OTTAWA — The spring economic update the federal government released on Tuesday seeks to formalize a pivot in climate policy that first appeared in last year’s energy agreement with Alberta.

In the 2025 budget, the Liberals promised to not make enhanced oil recovery eligible for a tax credit for the development of carbon capture and storage systems.

But 10 days after that budget passed the House of Commons, Ottawa extended that tax credit to enhanced oil recovery projects in its energy memorandum of understanding with Alberta.

The flip-flop cost Prime Minister Mark Carney a cabinet minister, as Steven Guilbeault resigned the day Alberta MOU was announced.

The spring economic update lays out the criteria for accessing the tax credit in Alberta and other provinces where there are “sufficient regulations to ensure CO2 is permanently stored,” such as B.C. and Saskatchewan.

Ottawa projects the measure, which takes effect immediately, will generate $395 million in federal revenue over the next three years.

Enhanced oil recovery is a carbon capture and storage technology — or CCUS — that captures carbon dioxide from industrial emitters and injects it underground at oilfields.

That increases pressure and pushes more oil out of the rock, while the carbon dioxide is trapped underground.

Environmentalists see the extension of the tax credits to enhanced oil recovery as a direct subsidy of oil production, while the industry says tax credits are not subsidies.

Mark Scholz, president of the Canadian Association of Energy Contractors, told reporters late last year that including EOR in carbon capture credits was a “game-changer” and would put Canada in a much better competitive position for investment compared to the U.S.

“We think that this measure will help to store more carbon,” federal Finance Minister François-Philippe Champagne told reporters at a news conference Tuesday.

“We need to do more in order to make sure that we would be able to store more carbon. But at the same time, if you look at the state of the world today, you realize that Canada is increasingly that stable, predictable partner of choice when it comes to energy security.”

In the spring economic update, the government said the credit rate for carbon capture and storage through EOR would be half of the rate for storing carbon geologically or in concrete.

Equipment being used for both conventional carbon capture and for EOR is also eligible for tax breaks “on a weighed-average basis” depending on how much carbon is being captured through each method.

Storage equipment in an EOR capture project, however, would not be pro-rated.

The issue of making EOR eligible for tax credits has been a political hot potato for Prime Minister Mark Carney. Guilbeault resigned from cabinet in November over it.

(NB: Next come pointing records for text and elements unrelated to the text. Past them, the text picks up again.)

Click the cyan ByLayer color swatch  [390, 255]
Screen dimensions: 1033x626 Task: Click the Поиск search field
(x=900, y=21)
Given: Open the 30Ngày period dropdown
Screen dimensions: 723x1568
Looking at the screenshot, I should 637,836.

He was the heritage minister when he resigned, but spent four years as environment minister and was the architect of much of the Liberal climate plan.

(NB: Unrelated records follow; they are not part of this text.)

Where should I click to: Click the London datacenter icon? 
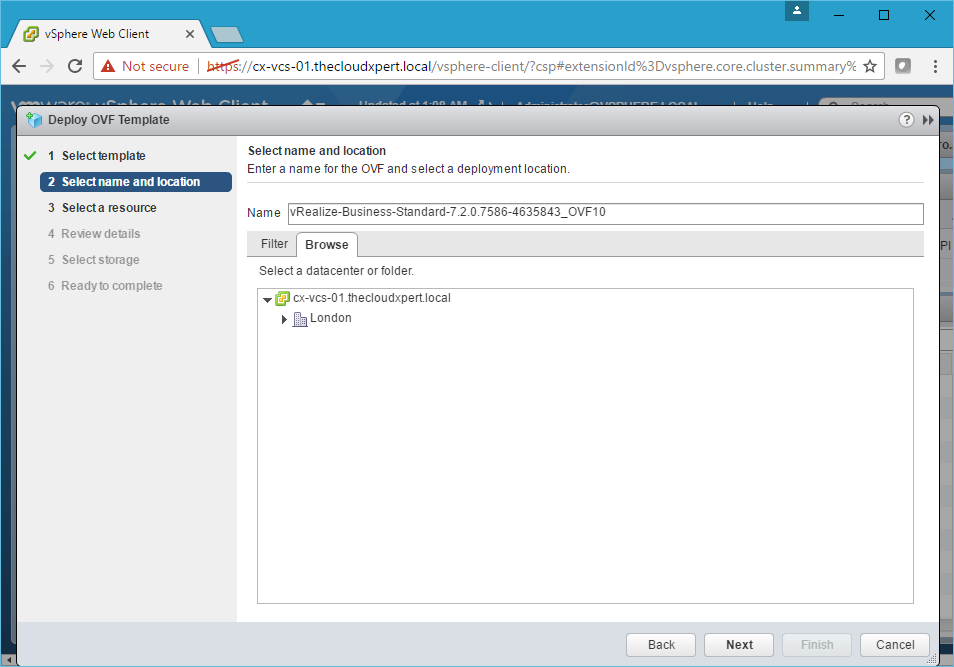[300, 319]
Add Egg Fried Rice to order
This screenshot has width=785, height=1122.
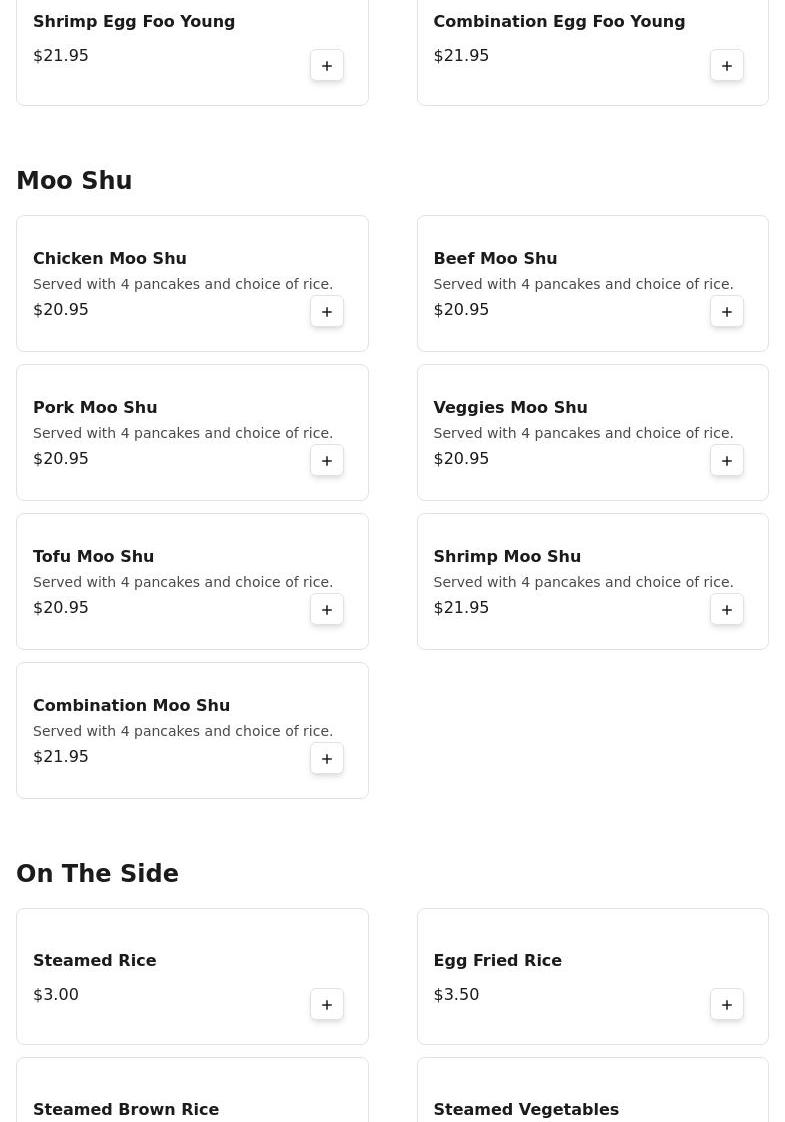pyautogui.click(x=727, y=1005)
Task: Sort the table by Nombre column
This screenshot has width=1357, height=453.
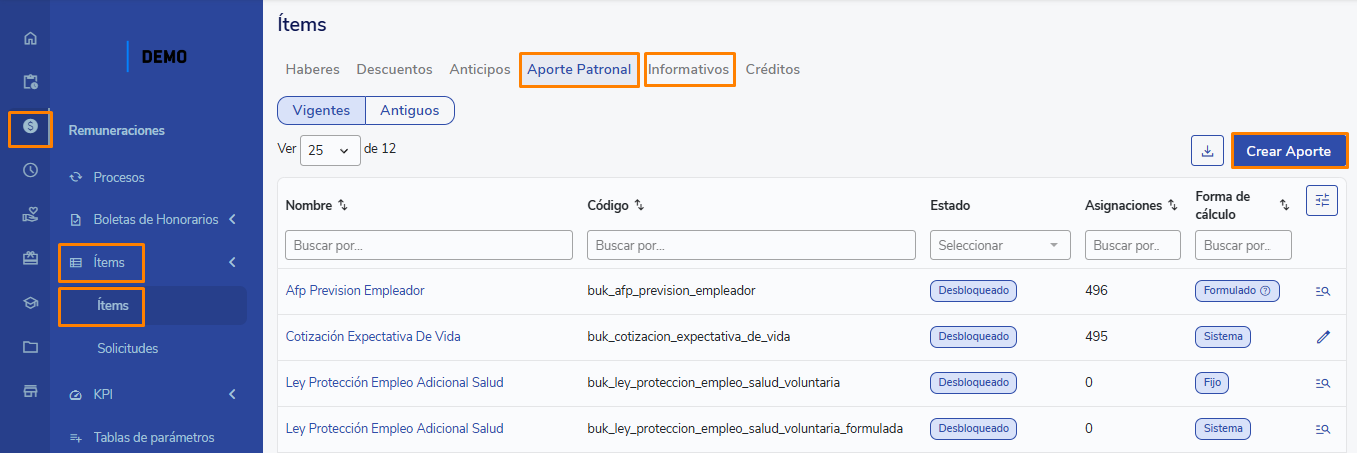Action: 343,205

Guilbeault, a prominent climate activist, had received assurances from Carney’s office that the tax credits for EOR would not be in the budget or added to it afterwards, sources told The Canadian Press at the time. Guilbeault had also been dispatched to win the support of Green Party Leader Elizabeth May for Carney’s first budget.

May had heard rumours that the government was going to reverse that decision, and it was one of the things keeping her from supporting the budget — until Guilbeault gave her his word that would not happen.

May voted for the budget — a key vote the Liberals needed at that time, when they still had only a minority government.

May said the reversal amounted to a “significant betrayal” which had her questioning the worth of Carney’s word.

Carney no longer needs to pacify any opposition MPs as he now governs with a majority, with five MPs crossing the floor to the Liberals since November.

Tuesday’s economic update also included $3 billion over five years for Global Affairs Canada, and another $168 million to Environment and Climate Change Canada to deliver “climate-related supports to vulnerable countries.”

It also pledged money to the Canadian Climate Institute to host a “sustainable finance conference in the coming year,” to discuss investment opportunities in Canada.